- **THE INPUT**:
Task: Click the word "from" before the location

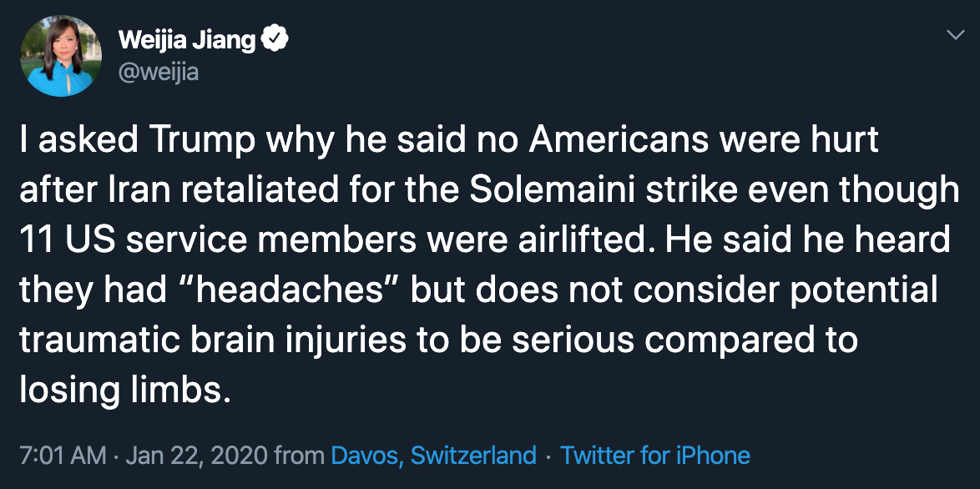Action: click(299, 456)
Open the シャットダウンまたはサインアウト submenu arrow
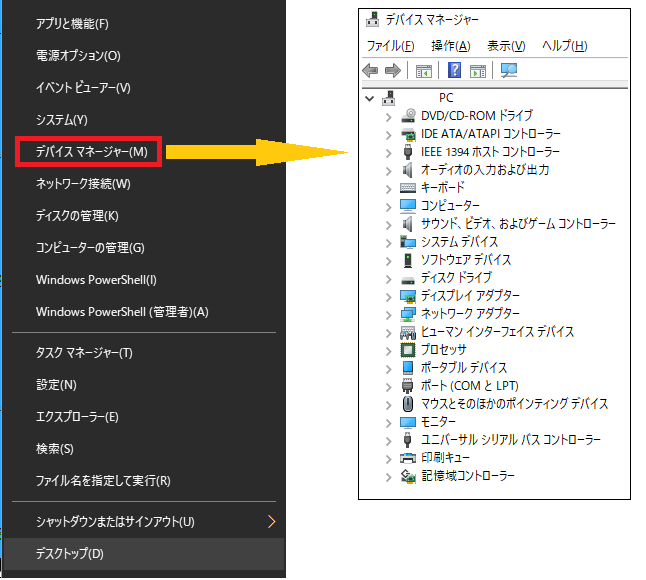 coord(271,521)
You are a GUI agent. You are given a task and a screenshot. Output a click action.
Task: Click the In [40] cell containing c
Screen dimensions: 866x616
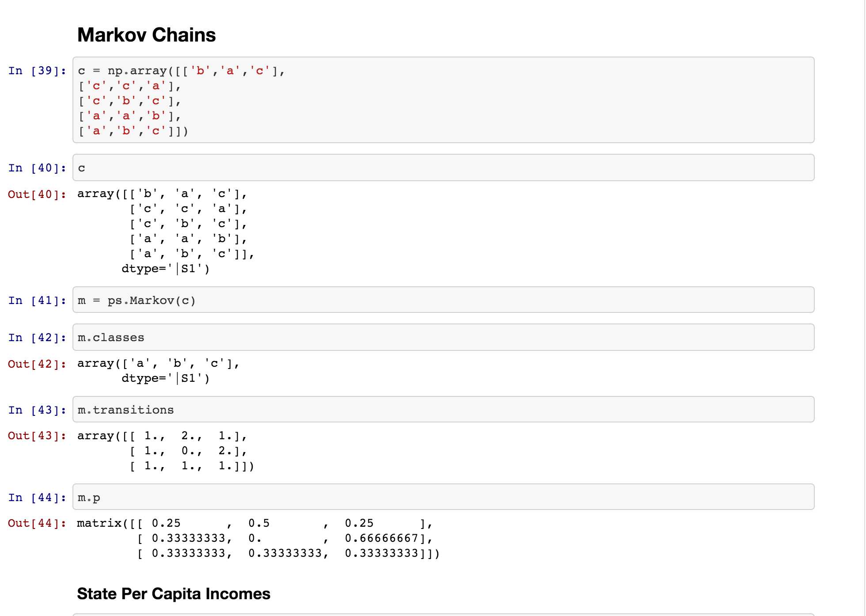[x=443, y=167]
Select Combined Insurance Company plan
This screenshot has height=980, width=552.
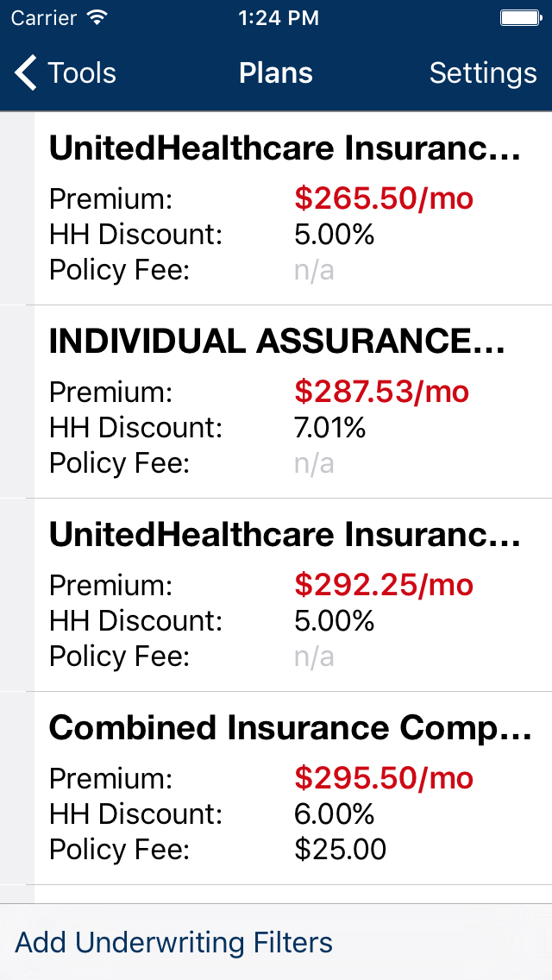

- **EXERCISE INSTRUCTIONS**: Restate the records word for word and drop the images.

- **SOLUTION**:
Task: Click the word "from" before the location

Action: click(299, 456)
Open the シャットダウンまたはサインアウト submenu arrow
 coord(271,521)
You are a GUI agent. You are given a task and a screenshot. Output a click action.
Task: Click the In [40] cell containing c
Screen dimensions: 866x616
[x=443, y=167]
Select Combined Insurance Company plan
This screenshot has height=980, width=552.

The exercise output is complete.